Protocol implementation errors

Jerrold Leichter jerrold.leichter at smarts.com
Sun Oct 5 07:29:06 EDT 2003


| >This is the second significant problem I have seen in applications that use
| >ASN.1 data formats.  (The first was in a widely deployed implementation of
| >SNMP.)  Given that good, security conscience programmers have difficultly
| >getting ASN.1 parsing right, we should favor protocols that use easier to
| >parse data formats.
| >
| >I think this leaves us with SSH.  Are there others?
|
| I would say the exact opposite: ASN.1 data, because of its TLV encoding, is
| self-describing (c.f. RPC with XDR), which means that it can be submitted to a
| static checker that will guarantee that the ASN.1 is well-formed.  In other
| words it's possible to employ a simple firewall for ASN.1 that isn't possible
| for many other formats (PGP, SSL, ssh, etc etc).  This is exactly what
| cryptlib does, I'd be extremely surprised if anything could get past that.
| Conversely, of all the PDU-parsing code I've written, the stuff that I worry
| about most is that which handles the ad-hoc (a byte here, a unit32 there, a
| string there, ...) formats of PGP, SSH, and SSL.  We've already seen half the
| SSH implementations in existence taken out by the SSH malformed-packet
| vulnerabilities, I can trivially crash programs like pgpdump (my standard PGP
| analysis tool) with malformed PGP packets (I've also crashed quite a number of
| SSH clients with malformed packets while fiddling with my SSH server code),
| and I'm just waiting for someone to do the same thing with SSL packets.  In
| terms of safe PDU formats, ASN.1 is the best one to work with in terms of
| spotting problems.
I think there's a bit more to it.

Properly implementing demarshalling code - which is what we are really talking
about here - is an art.  It requires an obsessive devotion to detailed
checking of *everything*.  It also requires a level and style of testing that
few people want to deal with.

Both of these are helped by a well-specified low-level syntax.  TLV encoding
lets you cross-check all sorts of stuff automatically, once, in low-level
calls.  Ad hoc protocols scatter the validation all over the place - and
some of it will inevitably be overlooked.

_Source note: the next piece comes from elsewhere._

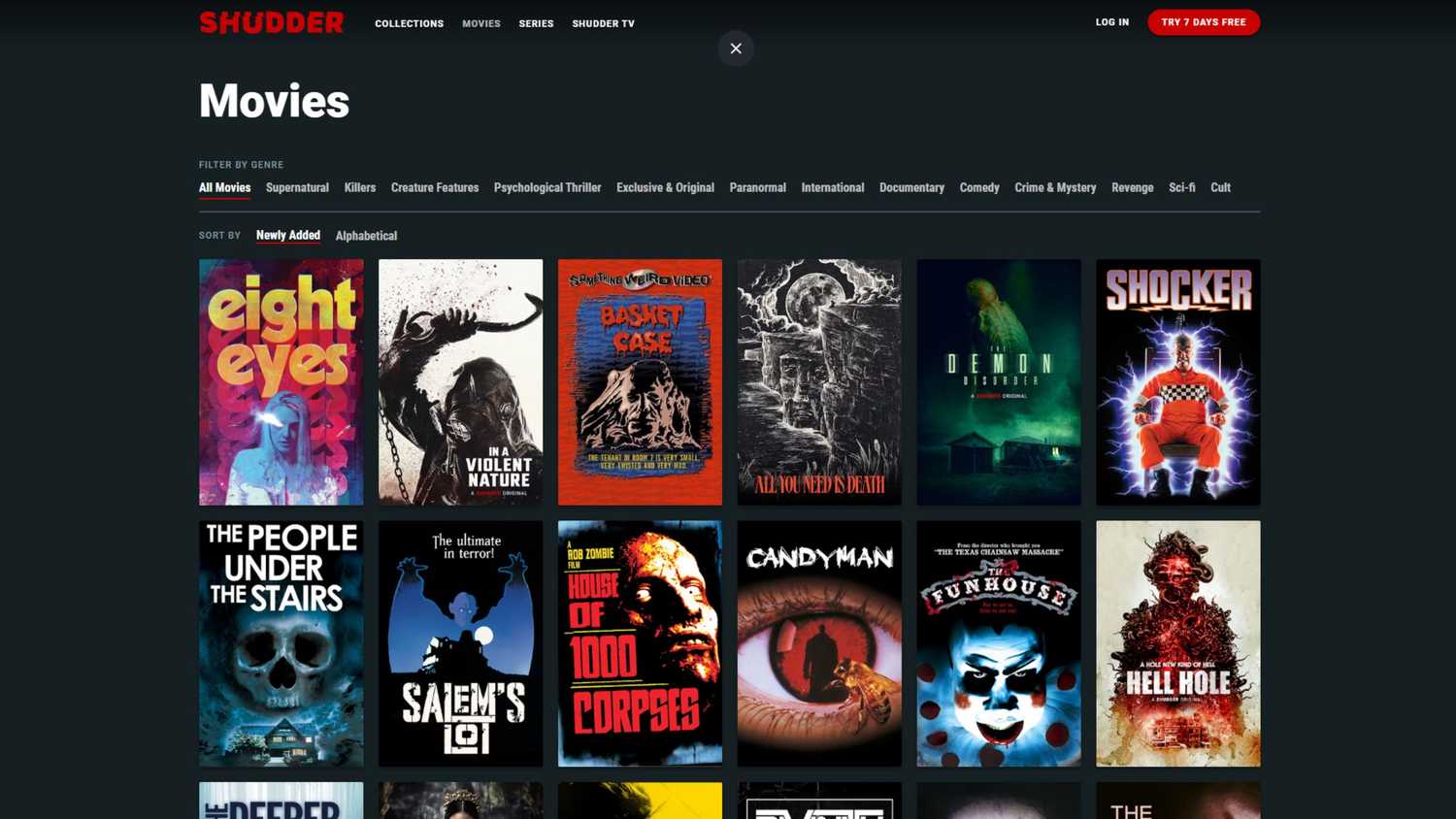The image size is (1456, 819).
Task: Open the Salem's Lot poster
Action: [460, 643]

A couple of years back, the place I work decided to implement its own SNMP
library.  (SNMP is defined in ASN.1)  We'd been using the same free library
done at, I think, UC San Diego many years before, and were unhappy with many
aspects of it.  The guy we had do it had the right approach.  Not only did he
structure the code to carefully track and test all "suspect" data, but he also
wrote a test suite that checked:

	- Many valid inputs.  Most people stop here:  It gets the
		right results on valid data, who cares about the rest.
	- Many expectable forms of invalid data.  A few people will write
		a few of these tests.  Usually, they write test cases that
		match the error paths they thought to include in their
		code.  Fine, but not nearly enough.
	- Many randomly-generated tests.  The trick here is to "shape"
		the randomness:  Most completely random bit strings will
		be rejected at very low levels in the code.  What you want
		are strings that look valid enough to pass through multiple
		layers of testing but contain random junk - still with
		some bias, e.g., 1 too high or too low is a test you want
		to bias toward.  Hardly anyone does this.

The proof of the pudding came a couple of years later, when a group a OUSPG
(Oulu University Secdure Computing Group) came up with a test that ripped
through just about everyone's SNMP suites, leading to a CERT advisory and a
grand panic.  Our stuff passed with no problems, and in fact when we looked at
OUSPG's test cases, we found that we had almost certainly run them all in some
form or another already, since they were either in our fixed test list or were
covered by the randomized testing.

OUSPG's efforts were actually directed toward something more on point to this
discussion, however:  Their interest is in protocol test generation, and their
test cases were generated automatically from the SNMP definitions.  This kind
of thing is only possible when you have a formal, machine-readable definition
of your protocol.  Using ASN.1 forces you to have that.  (Obviously, you can
do that without ASN.1, but all too often, the only definition of the protocol
is the code.  In that case, the only alternative is manual test generation -
but it can be so hard to do that it just doesn't get done.)

BTW, the OUSPG saga is another demonstration of the danger of a monoculture.
There are, it turns out, vey few independent implementations of SNMP around.
Just about everyone buys SNMP support from SNMP Research, which I believe
sells a commercialized version of the old UCSD code.  Find a bug in that, and
you've found a bug in just about every router and switch on the planet.